Authors: Zhe Li, Boqing Gong, Tianbao Yang

NeurIPS 2016 | Conference PDF | Archive PDF | Plain Text | LLM Run Details

Reproducibility Variable Result LLM Response
Research Type Experimental Empirical studies on several benchmark datasets demonstrate that the proposed dropouts achieve not only much faster convergence and but also a smaller testing error than the standard dropout.
Researcher Affiliation Academia Zhe Li1, Boqing Gong2, Tianbao Yang1 1The University of Iowa, Iowa city, IA 52245 2University of Central Florida, Orlando, FL 32816 {zhe-li-1,tianbao-yang}@uiowa.edu bgong@crcv.ucf.edu
Pseudocode Yes Figure 1: Evolutional Dropout applied to a layer over a mini-batch
Open Source Code No The paper mentions using external libraries like 'cuda-convnet library' and 'Caffe' (with links to their general GitHub repositories) for conducting experiments, but does not state that the source code for their own proposed methodology is publicly released.
Open Datasets Yes We use the three data sets: real-sim, news20 and RCV13. 3https://www.csie.ntu.edu.tw/~cjlin/libsvmtools/datasets/ We conduct experiments on four benchmark data sets for comparing e-dropout and s-dropout: MNIST [10], SVHN [11], CIFAR-10 and CIFAR-100 [8].
Dataset Splits Yes We use the default splitting of training and testing data in all data sets. We directly optimize the neural networks using all training images without further splitting it into a validation data to be added into the training in later stages, which explains some marginal gaps from the literature results that we observed (e.g., on CIFAR-10 compared with [19]).
Hardware Specification No The paper mentions 'All the experiments are conducted using the cuda-convnet library 4.' which implies GPU usage, but no specific hardware details such as GPU models, CPU types, or memory specifications are provided.
Software Dependencies No The paper mentions 'All the experiments are conducted using the cuda-convnet library 4.' and 'For batch normalization, we use the implementation in Caffe 5.', but it does not specify exact version numbers for these or other software dependencies.

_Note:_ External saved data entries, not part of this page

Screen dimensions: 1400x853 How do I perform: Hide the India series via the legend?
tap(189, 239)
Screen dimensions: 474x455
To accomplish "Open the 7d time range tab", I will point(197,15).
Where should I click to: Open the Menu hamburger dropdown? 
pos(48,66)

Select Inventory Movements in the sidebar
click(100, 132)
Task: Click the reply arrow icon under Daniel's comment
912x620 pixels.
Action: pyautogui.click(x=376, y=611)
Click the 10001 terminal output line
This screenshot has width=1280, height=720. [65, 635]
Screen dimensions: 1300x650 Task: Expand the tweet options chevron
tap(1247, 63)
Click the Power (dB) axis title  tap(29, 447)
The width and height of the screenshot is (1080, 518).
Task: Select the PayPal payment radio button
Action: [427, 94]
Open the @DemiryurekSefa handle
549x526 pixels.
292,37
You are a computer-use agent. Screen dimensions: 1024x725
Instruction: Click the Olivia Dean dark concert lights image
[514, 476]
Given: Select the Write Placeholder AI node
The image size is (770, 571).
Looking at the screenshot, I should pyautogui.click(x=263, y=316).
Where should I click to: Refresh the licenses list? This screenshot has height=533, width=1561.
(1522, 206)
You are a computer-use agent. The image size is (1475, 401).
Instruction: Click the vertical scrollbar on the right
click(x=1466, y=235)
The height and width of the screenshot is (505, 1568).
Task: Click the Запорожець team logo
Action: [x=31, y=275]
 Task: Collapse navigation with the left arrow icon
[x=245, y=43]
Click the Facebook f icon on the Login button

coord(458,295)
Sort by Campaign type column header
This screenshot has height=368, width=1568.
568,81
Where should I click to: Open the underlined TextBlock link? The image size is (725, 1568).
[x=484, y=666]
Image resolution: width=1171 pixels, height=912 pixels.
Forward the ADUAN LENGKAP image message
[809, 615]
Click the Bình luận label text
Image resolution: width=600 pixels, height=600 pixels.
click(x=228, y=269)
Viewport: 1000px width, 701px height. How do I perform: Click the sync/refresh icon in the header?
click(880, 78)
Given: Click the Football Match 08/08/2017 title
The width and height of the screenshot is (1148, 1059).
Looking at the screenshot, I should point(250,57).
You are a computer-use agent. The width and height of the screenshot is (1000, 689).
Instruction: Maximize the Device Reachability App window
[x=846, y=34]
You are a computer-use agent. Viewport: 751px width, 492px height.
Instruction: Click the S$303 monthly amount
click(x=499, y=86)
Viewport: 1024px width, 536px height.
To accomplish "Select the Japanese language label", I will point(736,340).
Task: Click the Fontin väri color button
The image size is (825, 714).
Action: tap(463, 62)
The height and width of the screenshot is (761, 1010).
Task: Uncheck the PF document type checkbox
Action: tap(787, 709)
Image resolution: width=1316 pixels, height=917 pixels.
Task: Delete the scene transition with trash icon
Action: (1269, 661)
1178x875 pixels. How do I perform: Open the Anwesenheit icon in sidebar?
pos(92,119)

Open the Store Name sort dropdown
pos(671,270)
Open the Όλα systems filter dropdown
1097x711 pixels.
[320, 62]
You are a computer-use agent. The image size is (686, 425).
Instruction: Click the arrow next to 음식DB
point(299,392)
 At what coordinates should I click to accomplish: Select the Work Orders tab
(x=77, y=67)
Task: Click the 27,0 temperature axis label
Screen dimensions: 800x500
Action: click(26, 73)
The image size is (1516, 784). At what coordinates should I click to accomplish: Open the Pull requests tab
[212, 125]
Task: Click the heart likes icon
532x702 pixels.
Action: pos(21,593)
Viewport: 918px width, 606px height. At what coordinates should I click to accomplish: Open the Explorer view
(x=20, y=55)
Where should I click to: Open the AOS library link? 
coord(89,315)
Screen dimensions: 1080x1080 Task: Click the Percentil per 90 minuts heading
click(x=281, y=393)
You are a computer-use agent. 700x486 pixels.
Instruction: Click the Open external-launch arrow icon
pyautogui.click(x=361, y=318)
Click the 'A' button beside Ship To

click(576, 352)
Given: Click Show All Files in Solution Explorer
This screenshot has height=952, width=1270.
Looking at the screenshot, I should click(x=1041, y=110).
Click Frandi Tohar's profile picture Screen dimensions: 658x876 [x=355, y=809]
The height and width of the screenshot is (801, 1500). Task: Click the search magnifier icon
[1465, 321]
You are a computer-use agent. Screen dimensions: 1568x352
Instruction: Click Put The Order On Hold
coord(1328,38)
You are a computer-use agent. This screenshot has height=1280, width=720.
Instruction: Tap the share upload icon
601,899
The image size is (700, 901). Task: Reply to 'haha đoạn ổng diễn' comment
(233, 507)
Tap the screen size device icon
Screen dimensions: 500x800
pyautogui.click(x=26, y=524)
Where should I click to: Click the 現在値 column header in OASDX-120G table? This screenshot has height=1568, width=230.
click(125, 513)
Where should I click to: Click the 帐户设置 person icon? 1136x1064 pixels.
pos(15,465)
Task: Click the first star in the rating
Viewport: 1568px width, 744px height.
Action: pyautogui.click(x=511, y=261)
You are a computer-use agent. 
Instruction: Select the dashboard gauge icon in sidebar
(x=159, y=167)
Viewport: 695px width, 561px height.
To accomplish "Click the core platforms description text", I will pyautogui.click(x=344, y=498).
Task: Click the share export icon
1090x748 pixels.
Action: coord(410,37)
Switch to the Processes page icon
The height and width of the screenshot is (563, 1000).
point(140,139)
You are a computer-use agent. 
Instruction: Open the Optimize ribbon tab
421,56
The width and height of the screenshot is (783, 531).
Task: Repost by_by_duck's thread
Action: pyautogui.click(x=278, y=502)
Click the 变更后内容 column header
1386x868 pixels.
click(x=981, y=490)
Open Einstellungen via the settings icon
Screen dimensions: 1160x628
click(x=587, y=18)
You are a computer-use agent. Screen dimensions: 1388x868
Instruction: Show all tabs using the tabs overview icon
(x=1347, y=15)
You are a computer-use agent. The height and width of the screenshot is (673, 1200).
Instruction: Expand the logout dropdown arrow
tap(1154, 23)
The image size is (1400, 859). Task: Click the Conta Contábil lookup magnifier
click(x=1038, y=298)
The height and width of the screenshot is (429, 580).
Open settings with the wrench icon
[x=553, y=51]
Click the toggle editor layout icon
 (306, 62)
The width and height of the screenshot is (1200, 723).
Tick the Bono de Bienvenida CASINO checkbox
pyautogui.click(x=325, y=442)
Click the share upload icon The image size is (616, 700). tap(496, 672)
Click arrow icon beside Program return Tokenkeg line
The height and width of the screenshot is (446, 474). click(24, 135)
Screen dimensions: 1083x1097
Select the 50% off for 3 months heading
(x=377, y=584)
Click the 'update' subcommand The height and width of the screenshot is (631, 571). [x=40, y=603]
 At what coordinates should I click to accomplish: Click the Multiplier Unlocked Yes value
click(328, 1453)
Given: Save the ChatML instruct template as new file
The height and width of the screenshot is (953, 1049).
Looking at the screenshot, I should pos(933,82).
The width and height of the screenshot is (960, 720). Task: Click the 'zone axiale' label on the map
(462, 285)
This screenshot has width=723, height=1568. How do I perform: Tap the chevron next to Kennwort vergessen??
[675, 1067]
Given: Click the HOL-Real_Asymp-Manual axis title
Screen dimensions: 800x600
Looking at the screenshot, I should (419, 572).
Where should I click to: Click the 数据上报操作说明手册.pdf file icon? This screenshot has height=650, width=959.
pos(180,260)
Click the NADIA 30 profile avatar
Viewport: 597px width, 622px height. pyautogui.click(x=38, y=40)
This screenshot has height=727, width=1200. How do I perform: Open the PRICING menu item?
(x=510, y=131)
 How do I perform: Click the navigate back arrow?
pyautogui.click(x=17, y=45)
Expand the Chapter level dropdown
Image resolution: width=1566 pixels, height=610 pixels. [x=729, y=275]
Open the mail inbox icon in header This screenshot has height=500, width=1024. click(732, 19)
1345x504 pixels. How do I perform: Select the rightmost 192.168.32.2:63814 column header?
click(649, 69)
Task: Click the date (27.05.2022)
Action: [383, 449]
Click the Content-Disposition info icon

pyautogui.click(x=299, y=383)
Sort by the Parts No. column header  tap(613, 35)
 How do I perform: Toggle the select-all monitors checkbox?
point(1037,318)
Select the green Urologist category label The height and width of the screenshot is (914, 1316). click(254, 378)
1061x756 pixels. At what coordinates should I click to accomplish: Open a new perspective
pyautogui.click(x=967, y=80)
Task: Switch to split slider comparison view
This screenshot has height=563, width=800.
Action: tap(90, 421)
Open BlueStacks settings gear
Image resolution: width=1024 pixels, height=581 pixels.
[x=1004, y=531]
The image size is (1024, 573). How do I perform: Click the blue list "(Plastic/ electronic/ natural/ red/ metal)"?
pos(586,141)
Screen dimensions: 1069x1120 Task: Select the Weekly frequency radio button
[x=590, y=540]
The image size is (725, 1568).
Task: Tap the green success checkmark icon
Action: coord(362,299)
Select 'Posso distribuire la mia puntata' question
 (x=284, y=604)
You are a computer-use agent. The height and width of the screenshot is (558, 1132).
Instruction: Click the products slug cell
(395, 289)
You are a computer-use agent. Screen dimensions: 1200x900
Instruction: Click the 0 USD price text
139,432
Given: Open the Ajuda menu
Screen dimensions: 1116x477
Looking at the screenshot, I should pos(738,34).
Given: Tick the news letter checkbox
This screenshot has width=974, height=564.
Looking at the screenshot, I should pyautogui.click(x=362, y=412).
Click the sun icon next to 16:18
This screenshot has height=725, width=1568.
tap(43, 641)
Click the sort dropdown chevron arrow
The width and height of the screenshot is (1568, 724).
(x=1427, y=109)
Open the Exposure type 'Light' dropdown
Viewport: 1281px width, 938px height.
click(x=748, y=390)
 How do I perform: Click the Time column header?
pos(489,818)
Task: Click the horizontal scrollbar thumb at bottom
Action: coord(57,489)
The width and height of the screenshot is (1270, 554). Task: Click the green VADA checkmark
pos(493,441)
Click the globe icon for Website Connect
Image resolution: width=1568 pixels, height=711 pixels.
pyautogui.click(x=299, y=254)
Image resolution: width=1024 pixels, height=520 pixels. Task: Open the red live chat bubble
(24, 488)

Experiment Setup Yes In all experiments, we set δ = 0.5 in the standard dropout and k = 0.5d in the proposed dropouts for fair comparison, where d represents the number of features or neurons of the layer that dropout is applied to. The rectified linear activation function is used for all neurons. All the experiments are conducted using the cuda-convnet library 4. The training procedure is similar to [9] using mini-batch SGD with momentum (0.9). The size of mini-batch is fixed to 128. The weights are initialized based on the Gaussian distribution with mean zero and standard deviation 0.01. The learning rate (i.e., step size) is decreased after a number of epochs similar to what was done in previous works [9]. We tune the initial learning rates for s-dropout and e-dropout separately from 0.001, 0.005, 0.01, 0.1 and report the best result on each data set that yields the fastest convergence.